Project 6: RabinKarp

Monte Carlo & Las Vegas Substring Search

Educational Objectives: After completing this assignment, the student should be able to accomplish the following:

Operational Objectives: Design and implement the class template RabinKarp< Alphabet> that acts as a function object on input strings, returning the location of a first match or the length of the input string when no match is found.

You may have teams of 2 - 4 people. The team should compose a brief summary of work that explains the responsibilities and work products each member of the team accomplished. Also each team member should submit the project individually. Please make certain that the submissions for each member of a team are identical.
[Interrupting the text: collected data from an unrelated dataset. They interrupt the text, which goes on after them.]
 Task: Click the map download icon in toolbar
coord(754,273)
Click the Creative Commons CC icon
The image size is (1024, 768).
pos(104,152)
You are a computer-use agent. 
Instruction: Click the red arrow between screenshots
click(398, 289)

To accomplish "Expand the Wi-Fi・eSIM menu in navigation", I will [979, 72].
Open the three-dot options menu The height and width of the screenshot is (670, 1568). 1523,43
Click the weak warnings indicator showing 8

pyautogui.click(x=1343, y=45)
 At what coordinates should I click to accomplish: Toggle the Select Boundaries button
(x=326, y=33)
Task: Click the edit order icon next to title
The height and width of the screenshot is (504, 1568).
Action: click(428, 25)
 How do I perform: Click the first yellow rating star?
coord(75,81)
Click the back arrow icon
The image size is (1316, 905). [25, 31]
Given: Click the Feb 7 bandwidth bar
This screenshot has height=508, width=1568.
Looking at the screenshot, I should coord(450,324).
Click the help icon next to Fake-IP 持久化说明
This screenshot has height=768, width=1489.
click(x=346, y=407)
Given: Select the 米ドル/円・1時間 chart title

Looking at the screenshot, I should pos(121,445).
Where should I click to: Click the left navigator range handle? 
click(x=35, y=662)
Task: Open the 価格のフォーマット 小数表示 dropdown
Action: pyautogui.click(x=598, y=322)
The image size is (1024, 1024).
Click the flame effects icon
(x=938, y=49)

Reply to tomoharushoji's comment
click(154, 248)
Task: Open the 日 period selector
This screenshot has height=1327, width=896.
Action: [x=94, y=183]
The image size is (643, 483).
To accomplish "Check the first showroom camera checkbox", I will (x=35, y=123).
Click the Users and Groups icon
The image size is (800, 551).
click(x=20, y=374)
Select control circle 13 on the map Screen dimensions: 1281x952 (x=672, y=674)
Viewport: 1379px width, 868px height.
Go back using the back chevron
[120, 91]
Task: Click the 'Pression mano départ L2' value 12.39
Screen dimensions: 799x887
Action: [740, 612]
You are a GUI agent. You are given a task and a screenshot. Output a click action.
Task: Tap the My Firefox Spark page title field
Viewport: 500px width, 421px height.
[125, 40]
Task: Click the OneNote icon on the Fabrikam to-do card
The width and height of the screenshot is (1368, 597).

Change Log: This document is released for use and comment. Details may be changed or augmented based on commentary posted in the Project 6 Topics forum. Any substantive changes will be logged here.

Deliverables: Files:

rabinkarp.h    # definition & implementation of template< A > class RabinKarp
alphabet.h     # definition & implementation of class Alphabet
rkdriver.cpp   # driver program 
makefile       # builds all executables in project, including tests
readme.txt     # overview of team & project

Procedural Requirements

  1. The official development | testing | assessment environment is g++47 -std=c++11 -Wall -Wextra on the linprog machines. Code should compile without error or warning.

  2. Each member of a team submits all team deliverables

  3. Deliverables submitted should be identical across all team members.

  4. The team makup is listed in the file header documentation of each submitted file (see C++ Style link for standards)

  5. File readme.txt explains how the software was developed, what responsibilities each team member had, how it was tested, and how it is expected to be operated.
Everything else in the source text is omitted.